Some characters are special, so we have "escape characters" to specify them in strings. - quotes within strings: \" - tab: \t - new line \n and carriage return \r – use the former rather than the latter when possible

Character data type

One of the atomic data types, like numeric or logical

Can go into scalars, vectors, arrays, lists, or be the type of a column in a data frame.

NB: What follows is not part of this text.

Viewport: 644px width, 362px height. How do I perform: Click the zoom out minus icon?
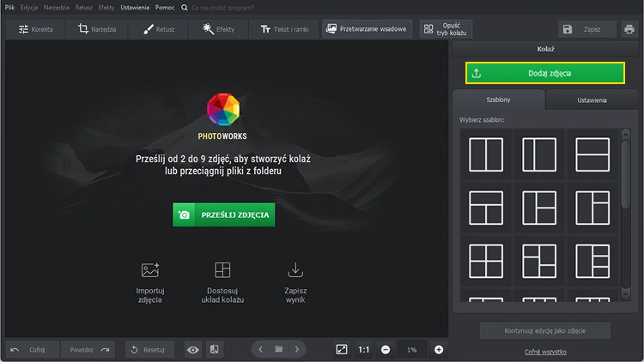[x=386, y=349]
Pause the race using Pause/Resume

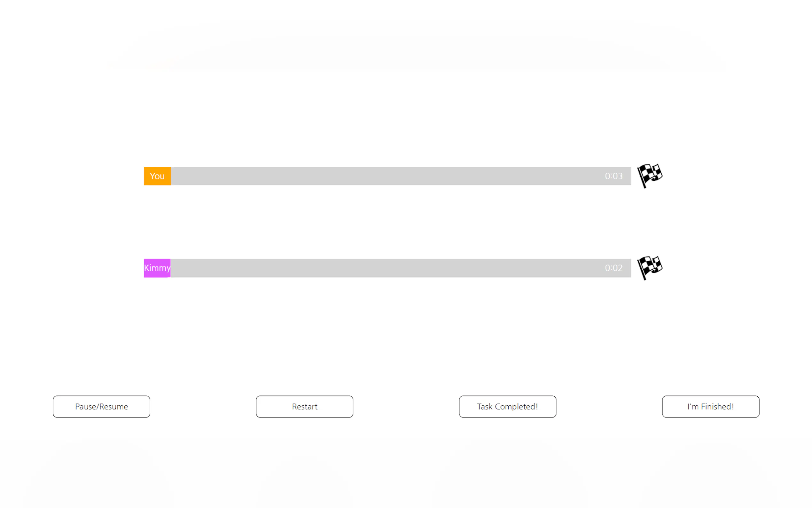101,407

length("Abraham Lincoln's beard")
## [1] 1
length(c("Abraham", "Lincoln's", "beard"))
## [1] 3
nchar("Abraham Lincoln's beard")
## [1] 23
nchar(c("Abraham", "Lincoln's", "beard"))
## [1] 7 9 5

Character-valued variables

They work just like others, e.g., with vectors:

president <- "Lincoln"
nchar(president)  # NOT 9
## [1] 7
presidents <- c("Fillmore","Pierce","Buchanan","Davis","Johnson")
presidents[3]
## [1] "Buchanan"
presidents[-(1:3)]
## [1] "Davis"   "Johnson"

Displaying characters

We know print(), of course; cat() writes the string directly to the console. If you're debugging, message() is R's preferred syntax.

print("Abraham Lincoln")
## [1] "Abraham Lincoln"
cat("Abraham Lincoln")
## Abraham Lincoln
cat(presidents)
## Fillmore Pierce Buchanan Davis Johnson
message(presidents)
## FillmorePierceBuchananDavisJohnson

Substring operations

Substring: a smaller string from the big string, but still a string in its own right.

A string is not a vector or a list, so we cannot use subscripts like [[ ]] or [ ] to extract substrings; we use substr() instead.

phrase <- "Christmas Bonus"
substr (phrase, start=8, stop=12)
## [1] "as Bo"

We can also use substr to replace elements:

substr(phrase, 13, 13) <- "g"
phrase
## [1] "Christmas Bogus"

substr() for string vectors

substr() vectorizes over all its arguments:

presidents
## [1] "Fillmore" "Pierce"   "Buchanan" "Davis"    "Johnson"
substr(presidents,1,2)   # First two characters
## [1] "Fi" "Pi" "Bu" "Da" "Jo"
substr(presidents,nchar(presidents)-1,nchar(presidents))   # Last two
## [1] "re" "ce" "an" "is" "on"
substr(presidents,20,21)    # No such substrings so return the null string
## [1] "" "" "" "" ""
substr(presidents,7,7)      # Explain!
## [1] "r" ""  "a" ""  "n"

Dividing strings into vectors

strsplit() divides a string according to key characters, by splitting each element of the character vector x at appearances of the pattern split.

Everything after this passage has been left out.